Ainge has done a spectacular job over the past 6 years.
He's put us in position to contend every year.
08 - Championship
09 - 60+ wins, KG, Powe, TA hurt - second round up 3-2; 2 young bigs; great 1st rnd
10 - magnificent run, 2 possessions short of a championship, KG (one leg), no Perk
11 - best team through mid-year; just Shaq short (and Rondo's arm) of challenging Dallas
12 - could've/should've beaten eventual champion (against all odds) - no Bradley, Green/Wilcox out; 6 guys - absolutely no bench: fantastic result
I'm excited to see how this team develops. Imagine this group with Sullinger, Rondo and another contributing big.
Solid second round team with upside potential.
Better to keep Garnett Pierce always. It's a franchise legacy thing. That's why we're not Atlanta. We're Russell, Havlicek, Bird et. al. Garnett and Pierce need to train the next group -- for that alone, they should retire here.
Who are the great GMs in the league (besides Ainge)? Spurs? OKC? right?
We've outperformed the Spurs through the playoffs every year (in spite of them having their championship core). If you're going to measure by Championships and Finals, they've come up shorter than we have the past 6 years. OKC? They got Perk to challenge LA and the league completely shifted on them. They were a better team last year. (Imagine a small lineup with Ibaka, Durant, Green, Westbrook and Harden.) They overthought and overtraded.
I think Ainge has done nearly everything in his power the last six years to give Doc a team that could contend. Perk wasn't coming back. He got Perk a lifetime deal in OKC -- very, very humane. This was an act of extreme generosity and shows how much they cared about him as a person. Perk (that year) wouldn't have gotten us any farther. Only a healthy Shaq would have gotten us a 50-50 shot at Dallas (see 1st 25 games of that season). TA wanted a bigger role. I don't think they could have retained him. That oversight of attention is possibly the only error I see.

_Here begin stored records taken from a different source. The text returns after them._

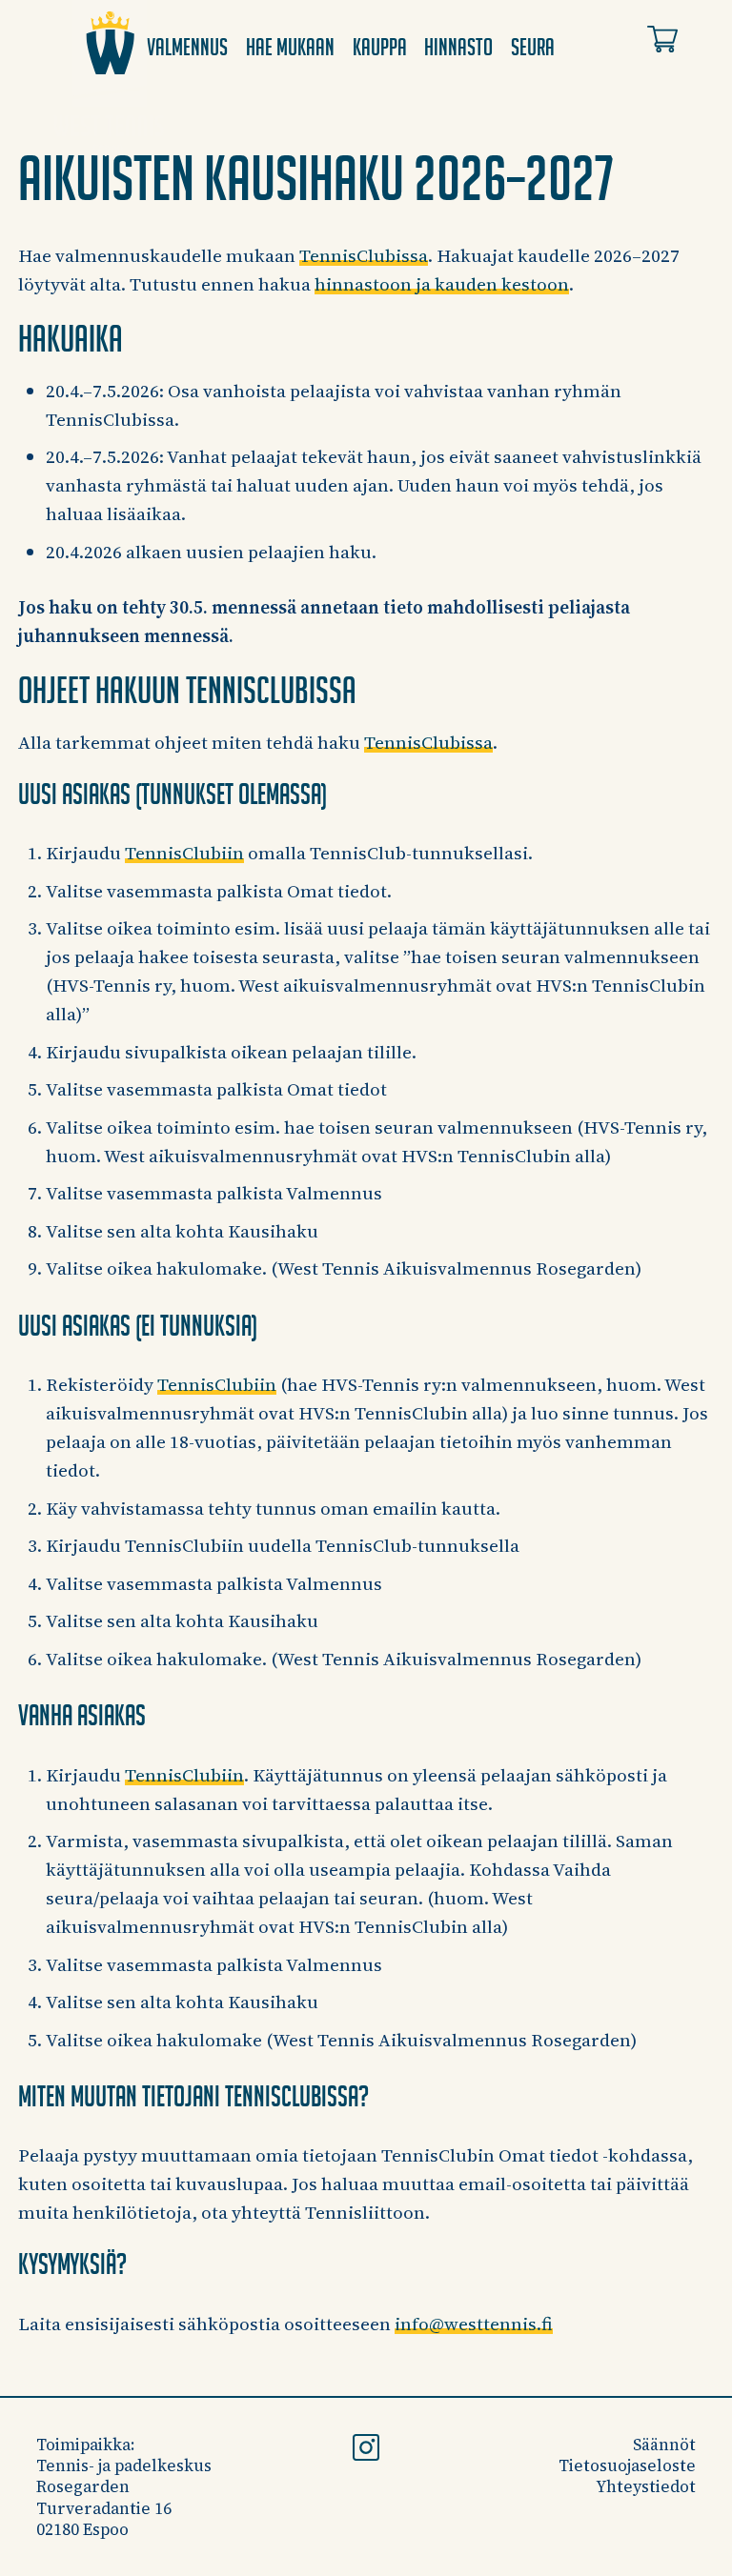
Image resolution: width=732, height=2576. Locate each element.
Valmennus (187, 47)
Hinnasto (458, 47)
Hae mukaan (290, 47)
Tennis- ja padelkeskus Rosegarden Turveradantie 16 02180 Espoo (124, 2497)
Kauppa (380, 47)
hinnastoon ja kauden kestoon (442, 284)
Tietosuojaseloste (627, 2465)
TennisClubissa (363, 255)
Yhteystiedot (646, 2486)
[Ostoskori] (662, 43)
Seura (533, 47)
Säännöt (664, 2444)
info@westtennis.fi (474, 2323)
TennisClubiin (184, 852)
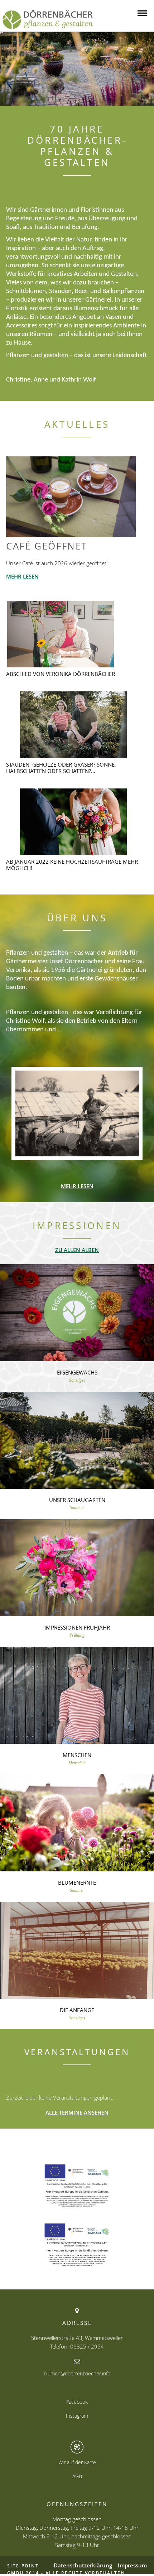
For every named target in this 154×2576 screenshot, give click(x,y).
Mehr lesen (22, 576)
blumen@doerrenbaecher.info (77, 2373)
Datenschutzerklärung (83, 2565)
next (143, 69)
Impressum (132, 2565)
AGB (77, 2476)
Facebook (77, 2401)
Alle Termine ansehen (77, 2112)
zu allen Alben (77, 1249)
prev (11, 69)
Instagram (77, 2415)
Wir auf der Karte (77, 2462)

Draft picks? That's like choosing 2 stocks from 100 and later finding that one of the 98 you didn't pick actually performed a little better. You make a thorough and rational choice based on the info (and needs) you have and live with the consequences. It isn't possible (or even necessary) to make a perfect decision in such situations (and failing to do so doesn't diminish a person's accomplishments).
So now Doc is learning the Innovator's Dilemma. Success becomes the trap that prevents constructive change. We're moving from a scripted half-court team and strict man-to-man D to something else. The personnel have changed. The old lions are only part of the whole.
The questions for me are: who starts? where? what's the rotation? what are the roles? and how good can this team be?
Ainge is right. This is an interesting team. Thank goodness we're not Miami or OKC.
We are and always will be Celtics. So stand up straight, clean yourselves up, and make sure in your daily lives you live up to the same high standards you expect from this great group of warriors.